Earth Day on the lake
I am fortunate enough to live in a townhouse here that is about 20 yards away from a man-made lake. The interesting thing about our complex and our lake is that they were designed in the 70's to be eco-friendly (for their time). They didn't really accomplish that with the interior designs, but the grounds and common areas are an unusual and interesting exercise in environmental awareness.
Our complex was built on land that had a natural well. We are also in the center of a flood plain. As the concept was developed around this complex, the questions designers had to wrestle with was how to compensate for the flood danger and what to do with the well. Ultimately, our lake came into being as the answer.
The lake is approximately 10 square acres. Pollution and bacteria are controlled through natural aeration via the well and one pump, which is located on the periphery of the lake, as well as planned algae blooms which turn the lake all sorts of interesting colors 3-4 times per year. It is stocked with fish, and over the years, has become a habitat and haven for local and sometimes-rare shorebirds. Since today is Earth Day, I thought I'd share some of the reasons I love this lake and its inhabitants.
These are snowy egrets. They visit, and sometimes stay for awhile, but I haven't seen them recently. Today, eight of them settled in one of our eucalyptus trees to grab some fish and a break before they moved on. Snowy egrets' wings always make me think of angels' wings -- pure, and they glow when the sun falls on them just right.
This nest is at the top of a dying tree. It is likely the last year these herons will nest in it. There are three active great blue heron nests in the tree. This is the fifth year I have documented the nests, and this year I have seen more nests than any other year. One of the nests has hatchlings, but they're too small to capture even with a long telephoto. In another week or so, we'll start hearing them squawk for food, then we'll see them as they venture out to try out baby wings without feathers, and around Memorial Day they'll leave to migrate with their parents. This heron returns to the top of the tree each year in January or so, rebuilding the nest with twigs from nearby trees. Last year the nest had three baby herons, who flew off in late August. It makes me sad to think they may be gone for good when they leave this year.

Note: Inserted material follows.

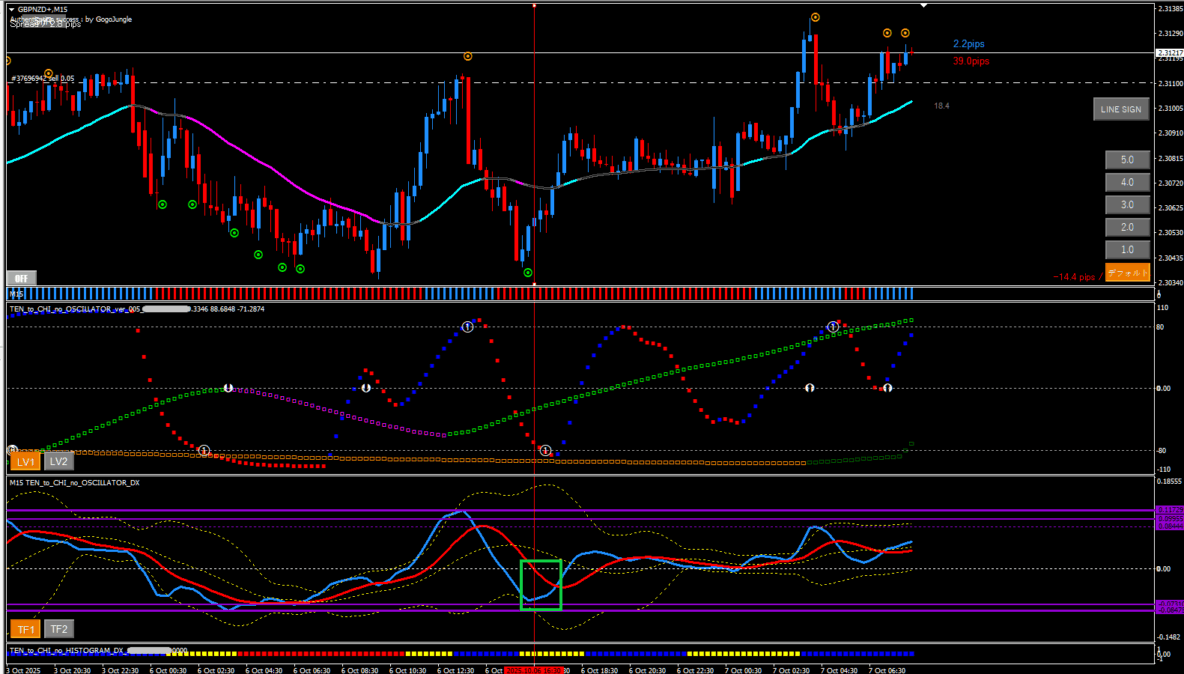Click the LINE SIGN button

click(x=1120, y=109)
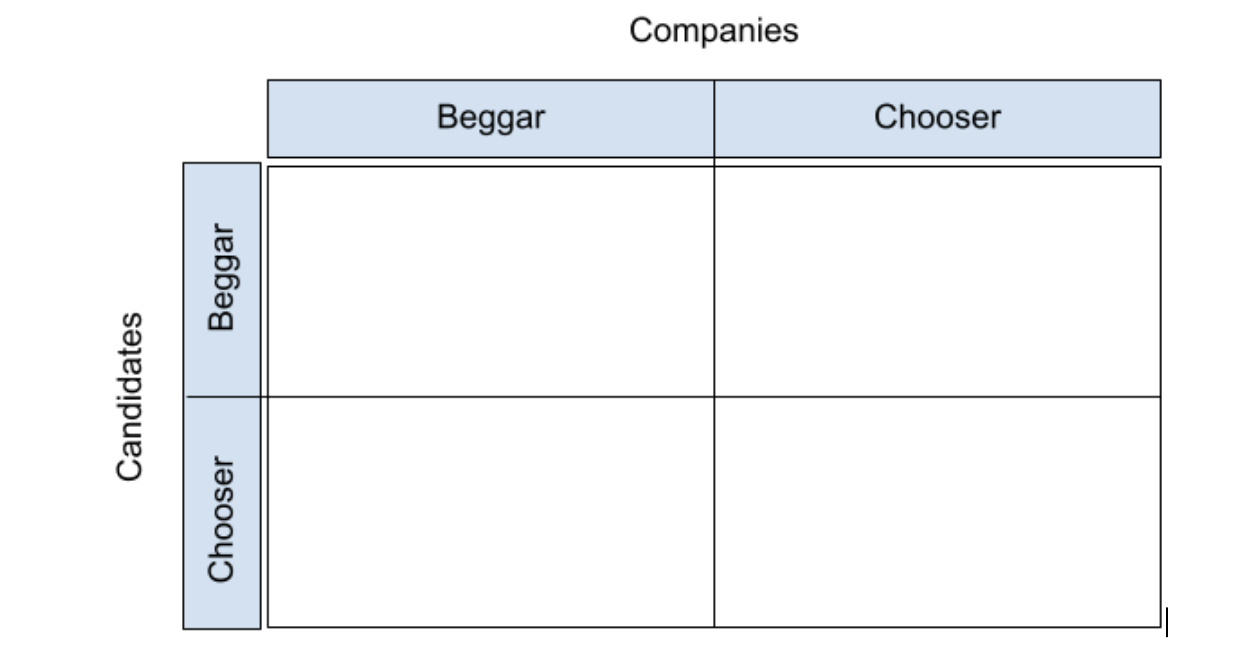Click border between Beggar and Chooser row headers
The image size is (1252, 662).
point(222,396)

No lake would be complete without ducks, and we have many. These babies showed themselves today for the first time, and appear to be the first group of this spring. Not all of the ducklings will survive, but one or two might. We have hawks and other predators (including house cats) that tend to pick off the weakest of them.
Our lake is very special to me. Besides being an infinite source of amazing views at sunset and sunrise, there is always a new bird, flower, or other natural sight to see and capture with the camera. As you think about Earth Day today, I hope you consider how decisions made today about how and where we live may impact how future generations see their environment and living space in relationship with nature.